Ahmet Cömert

Personal information
- Nationality: Turkish
- Born: 1926 Kemaliye, Erzincan, Turkey
- Died: 1990 (aged 63–64) Czechoslovakia

Boxing career

= Ahmet Cömert =

Turkish boxer

Ahmet Cömert (1926-1990) was a Turkish amateur boxer, coach, referee, judge and sports official. He served in the executive committee of the International Boxing Association (AIBA).

He was born in Kemaliye town of Erzincan Province in 1926. Between 1939 and 1944, Ahmet Cömert performed amateur boxing. After retiring from active sport, he became a boxing coach at Galatasaray S.K. The boxing team he coached achieved four consecutive times champion titles.

In the early 1950s, he participated at the Korean War as a member of the Turkish Brigade. Returned home, he successfully served as boxing referee in nine European and four World championships and two Olympic Games. He was awarded with a golden pin by the AIBA for his officiating 39 boxing fights with 100% accuracy during the 1972 Summer Olympics in Munich, Germany, an honor, which a boxing referee received for the first time ever.

In 1978, Ahmet Cömert was appointed to the executive board and referee committee of the AIBA. He was elected vice president of the Amateur Boxing Federation of Islamic Countries. He served as boxing judge at the Moscow, Los Angeles and Seoul Olympic Games.

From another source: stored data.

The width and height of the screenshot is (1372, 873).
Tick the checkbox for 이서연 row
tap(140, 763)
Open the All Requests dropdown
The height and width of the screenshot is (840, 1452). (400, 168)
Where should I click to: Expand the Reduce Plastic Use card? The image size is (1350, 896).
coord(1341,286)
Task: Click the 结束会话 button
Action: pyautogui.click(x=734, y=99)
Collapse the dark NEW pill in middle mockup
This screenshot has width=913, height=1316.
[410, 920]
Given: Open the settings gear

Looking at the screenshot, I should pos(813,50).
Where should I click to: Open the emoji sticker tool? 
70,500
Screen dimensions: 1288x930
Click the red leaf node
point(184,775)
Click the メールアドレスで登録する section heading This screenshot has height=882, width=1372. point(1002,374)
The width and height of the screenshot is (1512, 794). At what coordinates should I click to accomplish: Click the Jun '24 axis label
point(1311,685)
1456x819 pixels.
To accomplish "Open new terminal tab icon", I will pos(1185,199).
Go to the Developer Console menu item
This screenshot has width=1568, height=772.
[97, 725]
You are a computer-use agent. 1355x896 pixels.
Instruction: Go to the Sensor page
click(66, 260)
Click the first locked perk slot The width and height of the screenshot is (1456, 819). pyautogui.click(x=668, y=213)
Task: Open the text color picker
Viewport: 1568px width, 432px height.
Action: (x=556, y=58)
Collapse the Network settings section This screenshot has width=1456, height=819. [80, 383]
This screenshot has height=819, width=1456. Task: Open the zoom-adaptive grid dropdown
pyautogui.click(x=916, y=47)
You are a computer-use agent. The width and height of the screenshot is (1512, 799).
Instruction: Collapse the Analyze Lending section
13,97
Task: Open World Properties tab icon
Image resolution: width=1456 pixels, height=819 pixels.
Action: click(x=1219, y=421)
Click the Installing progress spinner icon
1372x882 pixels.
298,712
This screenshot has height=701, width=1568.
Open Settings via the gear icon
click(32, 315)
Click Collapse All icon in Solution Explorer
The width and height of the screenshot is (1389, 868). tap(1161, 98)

Ahmet Cömert died of apparent heart failure while on duty during the 1990 European Junior Boxing Championship held in the Czechoslovakia.

==Legacy==
- An amateur boxing tournament (Uluslararası Ahmet Cömert Boks Turnuvası) organized annually at international level in Turkey, which is considered as the biggest competition in the world, is named after him. In 2012, its 27th edition was held.
- A sport hall (Ahmet Cömert Spor Salonu) opened in 1998 in Ataköy neighborhood of Bakırköy district in Istanbul bears his name.